Did you use a VPN? No? Then they likely already got everything they could possibly want from you except what you end up doing with Twitter.
Finally, they are getting better at uncovering tactics like this, you know. They have your location from your IP and they will associate that physical location with every phone that walks in your door that has the Twitter app installed. Again, they don't have to have your phone number to get enough of what they want.
(Score: 0) by Anonymous Coward on Thursday February 06 2020, @06:42PM
All good advice, but it is still another barrier to privacy invasion. The government assholes probably would because that is their job. Twitter and some asshole that buys a bunch of customer data from them will not bother trying to make sure every phone number is tied to a physical address.

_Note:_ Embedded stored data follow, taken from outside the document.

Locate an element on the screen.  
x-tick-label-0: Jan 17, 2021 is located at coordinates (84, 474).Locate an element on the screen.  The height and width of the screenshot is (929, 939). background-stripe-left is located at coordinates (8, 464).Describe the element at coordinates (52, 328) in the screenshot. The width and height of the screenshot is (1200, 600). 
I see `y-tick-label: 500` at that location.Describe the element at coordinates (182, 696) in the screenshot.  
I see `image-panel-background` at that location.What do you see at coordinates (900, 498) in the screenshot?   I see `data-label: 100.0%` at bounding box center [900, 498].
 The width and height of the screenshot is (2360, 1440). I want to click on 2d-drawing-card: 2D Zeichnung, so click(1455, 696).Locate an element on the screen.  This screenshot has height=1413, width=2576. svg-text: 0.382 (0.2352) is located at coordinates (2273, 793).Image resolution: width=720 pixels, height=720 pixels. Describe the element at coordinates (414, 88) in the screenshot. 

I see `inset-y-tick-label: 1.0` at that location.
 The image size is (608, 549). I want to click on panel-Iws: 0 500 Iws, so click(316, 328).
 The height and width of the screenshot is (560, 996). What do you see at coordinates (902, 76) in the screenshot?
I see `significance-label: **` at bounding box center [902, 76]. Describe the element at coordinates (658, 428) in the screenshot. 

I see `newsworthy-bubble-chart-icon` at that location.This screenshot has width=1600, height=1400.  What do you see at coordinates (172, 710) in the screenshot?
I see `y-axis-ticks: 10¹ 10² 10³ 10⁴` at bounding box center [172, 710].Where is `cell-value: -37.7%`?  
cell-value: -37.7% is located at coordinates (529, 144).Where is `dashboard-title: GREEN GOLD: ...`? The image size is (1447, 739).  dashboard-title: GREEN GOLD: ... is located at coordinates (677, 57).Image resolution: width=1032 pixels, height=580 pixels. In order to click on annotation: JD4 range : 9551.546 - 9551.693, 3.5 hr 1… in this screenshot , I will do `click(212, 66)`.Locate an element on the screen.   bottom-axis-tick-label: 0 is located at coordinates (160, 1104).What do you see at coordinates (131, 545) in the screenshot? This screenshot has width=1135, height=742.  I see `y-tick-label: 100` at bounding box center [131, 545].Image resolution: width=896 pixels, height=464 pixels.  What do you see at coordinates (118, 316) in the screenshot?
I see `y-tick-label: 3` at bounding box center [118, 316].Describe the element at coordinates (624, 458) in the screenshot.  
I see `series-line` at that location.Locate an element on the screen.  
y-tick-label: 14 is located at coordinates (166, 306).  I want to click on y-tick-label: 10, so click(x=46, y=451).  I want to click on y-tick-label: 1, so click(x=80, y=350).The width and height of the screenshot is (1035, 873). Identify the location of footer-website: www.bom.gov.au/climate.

What we should be doing is educating the masses on TOR and other decentralized network protocols / services and deny traffic to sites that block such traffic. Also we need data privacy laws, give the public a big old hammer to swing down on any company abusing its customer data.
(Score: 1) by Ethanol-fueled on Friday February 07 2020, @01:10AM
Do you all live under a rock? There are services online similar to 10-minute mail that will act as dummy phone numbers and send you the message contents. People who want to find ways around this can do so without even having their own phone, burner or otherwise.
p.s. Twitter's API is shit and their API documentation is double-shit.
(Score: 1, Informative) by Anonymous Coward on Thursday February 06 2020, @01:49PM (2 children)
how is this offtopic? call it rambling paranoid whatever, but perfectly on topic and direct answer to GP.
(Score: 2) by DeathMonkey on Thursday February 06 2020, @06:36PM
I love how someone spent a mod point marking this Informative and not to fix the moderation on the actual post itself.
I guess bitching is better than fixing for some folks here....
(Score: 2) by exaeta on Thursday February 06 2020, @11:21PM
The Government is a Bird
(Score: 2) by SomeGuy on Thursday February 06 2020, @11:58AM (1 child)
Well, one more reason not to use Twatter, as if anyone needed more. Any shit-headed Nazi that requires retarded "texting" means I could not sign up or use their service even if I wanted to. That won't work on my nice, robust, well tested, crystal clear, never needs replacing or upgrading, POTS phone.
(Score: 2) by dry on Friday February 07 2020, @06:57AM
I get the occasional text message on my POTS phone, uses text to speech.
(Score: 0) by Anonymous Coward on Thursday February 06 2020, @01:53PM
I gave my phone number to the bike shop when I left my bike there for fixing.
they sent me an SMS when it was ready for pick-up.
to me that's worth the subsequent loss of privacy.